### Entries ###

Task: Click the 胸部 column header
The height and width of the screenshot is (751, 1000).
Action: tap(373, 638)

###
### Entries ###

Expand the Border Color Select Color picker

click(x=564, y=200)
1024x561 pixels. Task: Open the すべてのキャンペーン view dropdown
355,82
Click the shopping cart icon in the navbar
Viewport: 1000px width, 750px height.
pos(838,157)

###

* _Exercise_:
Could you transcribe, word for word, the part of the records that opens with the line containing "1024x561 pixels. Task: Open" and closes with the line containing "pos(838,157)"?

* _Output for this exercise_:
1024x561 pixels. Task: Open the すべてのキャンペーン view dropdown
355,82
Click the shopping cart icon in the navbar
Viewport: 1000px width, 750px height.
pos(838,157)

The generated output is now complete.